S-(4-chlorobenzyl) (S,E)-2-(3-butyl-2,2-dimethylcyclobutylidene)ethanethioate [38]:

HNTf₂ (14.0 mg, 0.05 mmol, 0.20 equiv) was added to a flame dried round bottom flask in an argon filled glovebox, capped with a septum, and removed from the glovebox.
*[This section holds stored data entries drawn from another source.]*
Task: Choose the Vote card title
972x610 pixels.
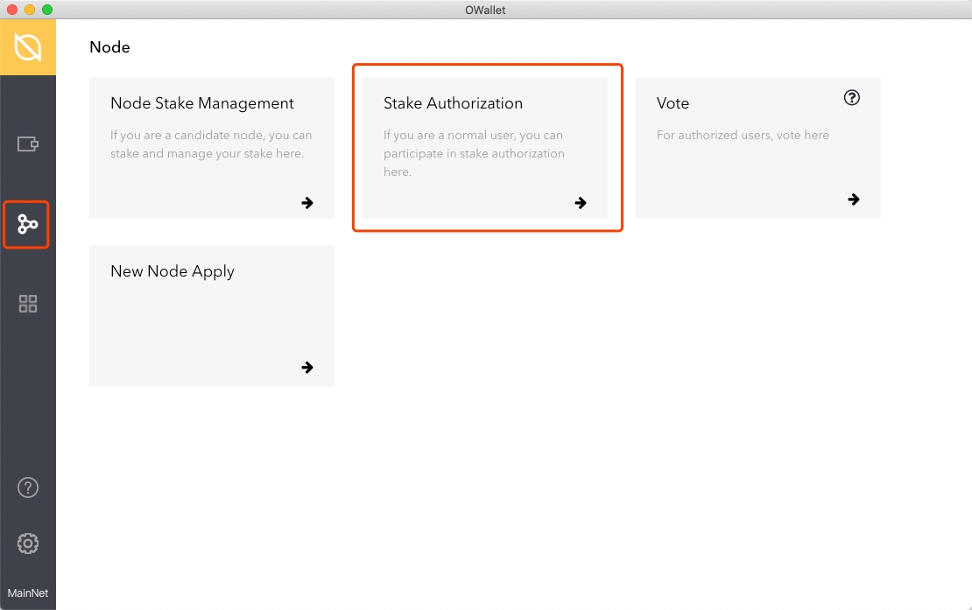Action: [673, 103]
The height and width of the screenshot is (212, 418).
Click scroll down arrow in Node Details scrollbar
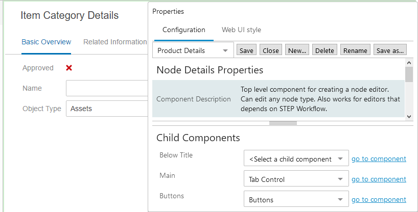(409, 117)
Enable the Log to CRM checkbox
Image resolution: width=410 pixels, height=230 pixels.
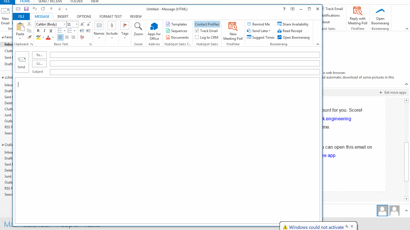[197, 38]
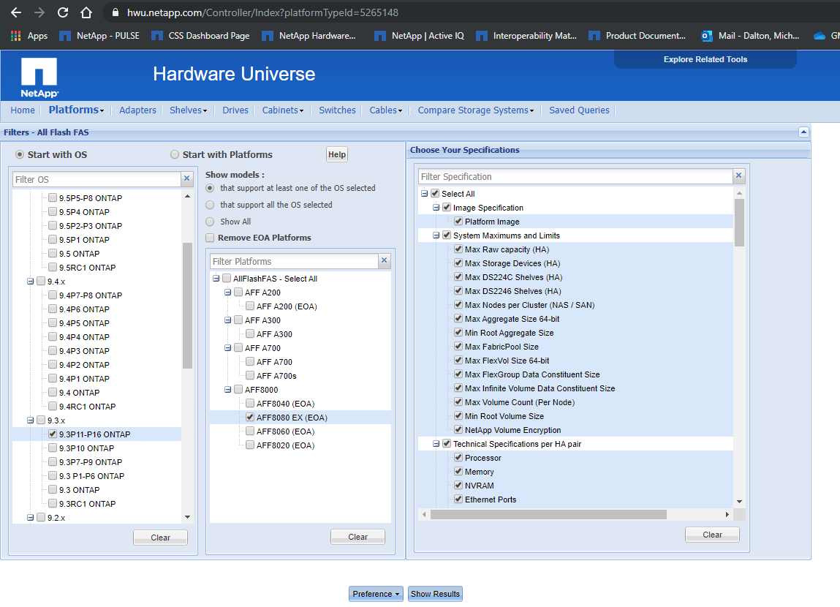
Task: Open the Saved Queries menu item
Action: (x=579, y=110)
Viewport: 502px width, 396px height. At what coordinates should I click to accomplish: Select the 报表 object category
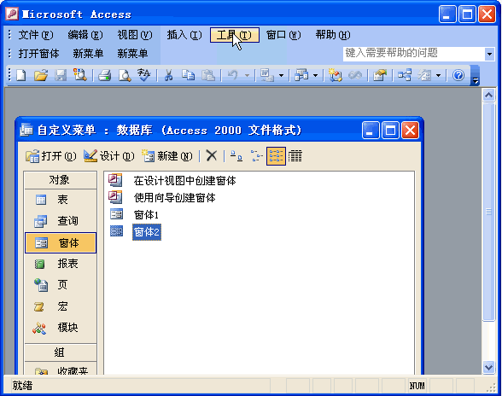click(61, 264)
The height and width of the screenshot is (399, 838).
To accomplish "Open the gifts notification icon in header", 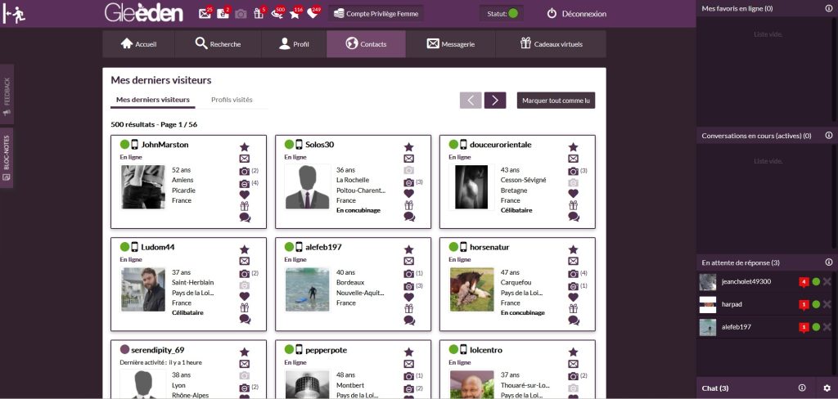I will [259, 14].
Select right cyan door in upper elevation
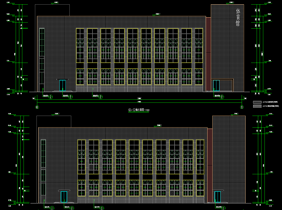This screenshot has width=282, height=210. point(216,85)
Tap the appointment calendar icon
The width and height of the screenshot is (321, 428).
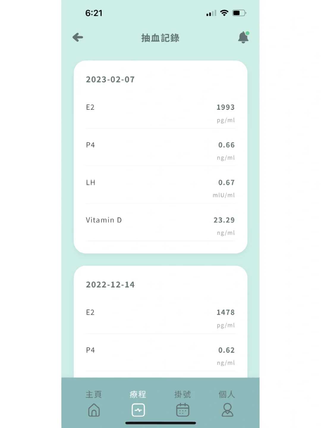point(182,410)
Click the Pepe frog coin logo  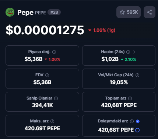[x=10, y=12]
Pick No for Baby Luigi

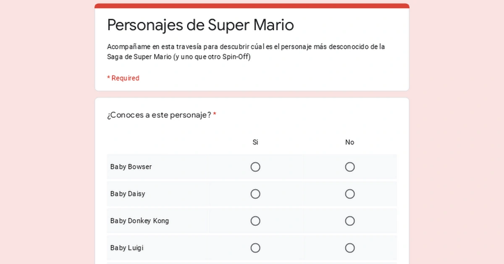coord(350,248)
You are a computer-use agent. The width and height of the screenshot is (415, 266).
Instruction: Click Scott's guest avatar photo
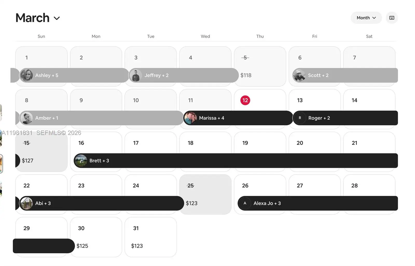coord(299,75)
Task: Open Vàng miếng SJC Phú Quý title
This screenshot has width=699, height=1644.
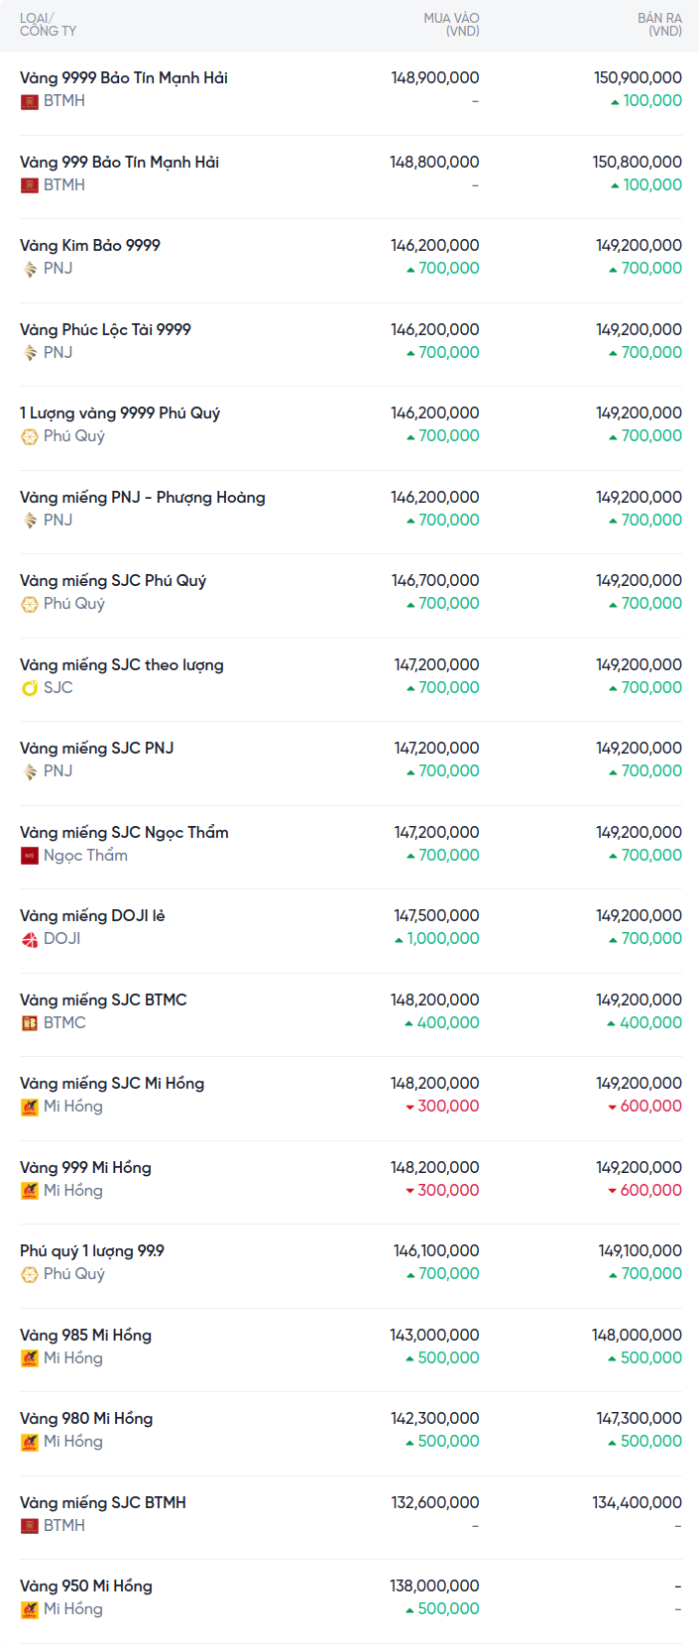Action: [113, 580]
CH₂Cl₂ (0.50 mL, 0.50 M) was added and the reaction mixture cooled to −78 °C. Oxazaborolidine 3 (0.25 M in PhMe, 250 μL, 0.06 mmol, 0.25 equiv) was added and allowed to stir for 30 minutes. 1-hexene (313 μL, 2.50 mmol, 10.0 equiv) was added followed quickly by a solution of S-(4-chlorobenzyl) 4-methylpenta-2,3-dienethioate (32)(63.0 mg, 0.25 mmol, 1.00 equiv) in PhMe (0.20 mL) and the reaction was allowed to warm to room temperature. After 48 hours, the reaction was quenched with 100 μL Et₃N and the solution was concentrated. Purification by silica gel chromatography (1% Et₂O:hexanes) provided 73.9 mg (81% yield, >20:1 E/Z) of the title compound as a colorless oil. IR (film): 2956 (s), 2942 (s), 2864 (w), 1675 (s), 1640 (s), 1492 (m), 1114 (m), 1036 (s), 883 (m) cm^-1. ¹H NMR (600 MHz, CDCl₃) δ 7.26 – 7.22 (m, 4H), 5.91 (app. t, J≈ 2.4 Hz, 1H), 4.10 (s, 2H), 3.25 (ddd, J = 17.9, 8.6, 2.2 Hz, 1H), 2.65 (ddd, J = 17.9, 7.7, 2.6 Hz, 1H), 2.04 (app. tdd, J≈ 9.0, 7.7, 6.1 Hz, 1H), 1.50 (app. ddt, J≈ 13.1, 9.6, 5.8 Hz, 1H), 1.37 – 1.19 (m, 5H), 1.18 (s, 3H), 1.09 (s, 3H), 0.89 (t, J = 7.2 Hz, 3H). ¹³C NMR (125 MHz, CDCl₃) δ 188.2, 173.5, 137.0, 133.0, 130.4, 128.8, 116.9, 47.2, 42.7, 37.0, 32.2, 30.6, 30.2, 27.5, 22.9, 21.3, 14.2. HRMS (APCI): Calcd for C₁₉H₂₆Cl₁O₁S₁ [M+H]⁺: 337.1387, Found: 337.1390. Optical Rotation: [α]_D²⁰ +9.0 (c = 1.00, CHCl₃) for an enantiomerically enriched sample of 69:31 er. The enantiomeric purity was established by HPLC analysis using a chiral column (Chiralpak IA-PG024 column, 22 °C, 0.3 mL/min, 99:1 hexane:isopropanol, 254 nm, t_major = 15.876 min, t_minor = 16.613 min). Absolute stereochemistry only tentatively assigned. See supporting information part B for HPLC chromatograms.The reaction was repeated using oxazaborolidine 34 under otherwise unchanged conditions. The isolated yield was 39.5 mg (47% yield of pure E-isomer, ~4:1 E/Z isomeric mixture from crude NMR) and the corresponding er was 67:33 for the E-isomer. Absolute stereochemistry only tentatively assigned. See supporting information part B for HPLC chromatograms.